# Update on the TravelShare Case (WorldMark)



## ecwinch (Aug 23, 2009)

For those interested, there have was three developments in the TravelShare case this week: 

1) On Thursday (Aug 20), the Judge denied Wyndham's motion to strike a Supplemental Declaration made by the Plaintiffs to introduce some additional evidence regarding the Class Certification. 

2) On Friday (Aug 21), the Joint Case Mgt Conference Statement was filed. This document provides a summary of actions to date, and outlines pending motions awaiting the courts decision. Of these the two main decisions the court will render is on the Plaintiffs motion for leave to file a Fourth Amended Complaint, and more importantly a ruling on the Class Certification motion. This phase of the case hinges on the outcome of the latter motion. A copy of this document can be found over on the WMOwners.com website in this thread.

3) On Wed (Aug 19), the Judge cancelled the hearing of oral arguments regarding the Motion to Adopt And Modify Special Master’s Report And Recommendation. This motion involves Wyndham's Expert Report that had been referred to a Special Master for consideration. The Special Master had made the recommendation that the Expert Report should be allowed. In cancelling oral arguments, the Judge offered the opinion that: 

*"all pending matters will be ripe for decision and the Court shall issue an order or orders on these matters in due course." *

Also in the Case Mgt Statement, both parties outlined their proposed schedule if the case should move forward. The Plaintiffs are recommending a schedule that would bring the case to trial on November 8, 2010. Wyndham is recommending a trial date starting 18 months after the court rules on the pending motions. 

The next date on the docket is an Aug. 28 Case Mgt Conference.


----------



## BocaBum99 (Aug 23, 2009)

What does this mean in plain English?


----------



## ecwinch (Aug 24, 2009)

BocaBum99 said:


> What does this mean in plain English?



It is a legal case, so define "plain English". 

BTW - Not sure if you are being sarcastic or just looking for a football score type report (At the half - Plaintiffs 21, Defendants 13 - the Plaintiffs ground game is pounding them) 

I guess I could have written:

1) The judge denied a motion
2) A case mgt statement was filed
3) The judge is getting ready to rule on some stuff

I can adopt that style in the future if that is the detail that people would like. 

I recognize that not everyone is a legal wonk, but I thought I would put this out there for those interested. 
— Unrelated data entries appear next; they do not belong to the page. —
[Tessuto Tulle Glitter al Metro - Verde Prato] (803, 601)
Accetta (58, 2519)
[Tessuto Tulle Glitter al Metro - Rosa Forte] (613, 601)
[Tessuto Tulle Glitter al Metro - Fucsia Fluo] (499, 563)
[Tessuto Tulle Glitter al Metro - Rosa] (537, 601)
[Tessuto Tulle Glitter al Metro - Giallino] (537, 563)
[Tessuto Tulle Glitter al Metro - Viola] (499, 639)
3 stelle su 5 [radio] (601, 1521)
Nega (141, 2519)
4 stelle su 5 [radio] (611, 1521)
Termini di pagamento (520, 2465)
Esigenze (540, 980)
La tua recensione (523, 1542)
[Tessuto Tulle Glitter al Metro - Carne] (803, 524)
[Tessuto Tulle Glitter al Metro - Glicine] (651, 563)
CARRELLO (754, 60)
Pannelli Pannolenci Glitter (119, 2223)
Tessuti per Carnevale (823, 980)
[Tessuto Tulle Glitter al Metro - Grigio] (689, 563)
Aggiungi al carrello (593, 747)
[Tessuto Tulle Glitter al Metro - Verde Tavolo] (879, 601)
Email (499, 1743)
Or are you looking for a CourtTV report where I editorialize what is going on.


----------



## mtribe (Aug 24, 2009)

A half-time score would be fun!

Along with a little bit of color commentary.  And as everyone knows color commentators don't always know the real scoop so they play to the audience.  So play it up to the plantifs side just for fun


----------



## ecwinch (Sep 2, 2009)

*Trial Date Set for TravelShare Case*

The court has set a tenetative schedule with a court date for the TravelShare case. Here are the particulars:

Fact Discovery Cut-Off: March 18, 2010
Last day for parties to submit expert reports: April 19, 2010
Last day for parties to submit rebuttal expert reports: May 19, 2010
Expert Discovery Cut-Off: June 18, 2010
Hearing on Dispositive Motions August 13, 2010 at 9:00 a.m.
Pretrial filings will be due: October 18, 2010
(follow the Court Guidelines for Trial and Final Pretrial Conference in Civil Jury Cases)
Pretrial Conference November 1, 2010 at 2:00 p.m.
Jury Trial November 29, 2010 at 8:00 a.m.
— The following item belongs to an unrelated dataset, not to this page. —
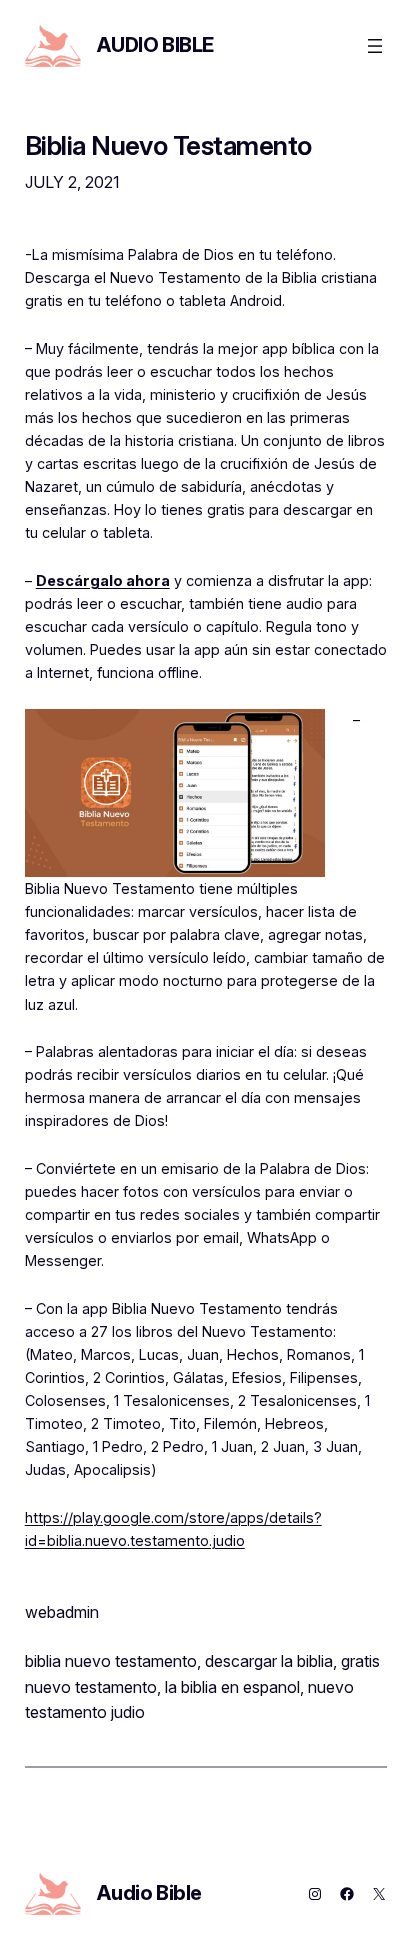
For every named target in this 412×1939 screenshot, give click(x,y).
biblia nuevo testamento (111, 1661)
Additionally parties have order to Alternative Dispute Resolution (ADR).


----------



## DH1 (Sep 3, 2009)

Wonderful news!  Thanks for the update..


----------



## ragtop (Sep 3, 2009)

Is there a place where the expert's report is posted?


----------



## ecwinch (Sep 3, 2009)

I have a copy of the both of the expert reports (Wyndham's and the Plaintiffs) from the discovery regarding Class Certification, but they are fairly large PDF documents. Wyndham's expert report is about 150 pages. The Plaintiffs is about 45 pages.

If you PM me, I can try to send them to you by e-mail.

Other than that, the only source I am aware of is downloading them from the PACER system (pacer.psc.uscourts.gov) @ 8 cents a page. The case number is #3:07-cv-02361-JSW, in the California Northern District court (https://ecf.cand.uscourts.gov/cand/index.html).

Once the trial discovery is completed the expert reports from the Trial should be posted there.


----------



## ecwinch (Sep 25, 2009)

For those interested, there were a couple of rulings and orders were issued this week. The most significant ruling was in regard to the pending motions involving the Special Master's Report and the Expert Report of Wyndham's expert Dr. Keeley. The court refers to this as the Keeley Report. 

The key issue before the court surrounded the Special Master's findings regarding this report and the Plaintiffs motion to strike the Keeley Report. Specifically the Plaintiffs objected on the basis that the report relied on documents that should have been made available to the Plaintiffs as part of their discovery request. Wyndham's counter was that some of the documents were protected work product exempt from discovery and some other documents were not made available due to a technical issue. 

The Plaintiffs had asked that the court strike the Keeley Report in it's entirety and impose additional sanctions on Wyndham due to their failure to fully comply with the Plaintiffs discovery request. 

In the order issued on Sept 21 - the court ruled as followed: 
- Denied the Plaintiffs Motion to Strike the Expert Report 
- Denied Wyndham's Motion to Modify the Expert Report 
- Denied Wyndham's Motion to file a sub-rebuttal Report 
- Adopted the Special Master's Report in regard to the status of the discovery documents (that they are allowed) 
- Rejected the Special Master's Report in regard to the recommended sanctions imposed on Wyndham 

In the latter action, the Court assessed Wyndham with 100% of the Special Masters fees (vs recommended 75%), and additionally directed Wyndham to reimburse the Plaintiffs for the costs of filing the Special Motion to Strike.


----------



## ecwinch (Oct 26, 2009)

*Class certified*

Last week (Oct. 19) the court certified the class for the Travelshare class action suit. Specifically the class covers those members who:

Are residents of California or who purchased their membership in California

AND

Never enrolled/purchased Travelshare

AND

Were members before Nov 5, 2006

The case now moves forward according the schedule previously announced. Below is the exact class definition according to the court documents:

All current WorldMark, The Club members who purchased WorldMark Premier Vacation Credits before November 5, 2006 and who (A) reside in the State of California or who purchased Vacation Credits in California; and (B) did not enroll in the TravelShare program at any time (“the Class”)


----------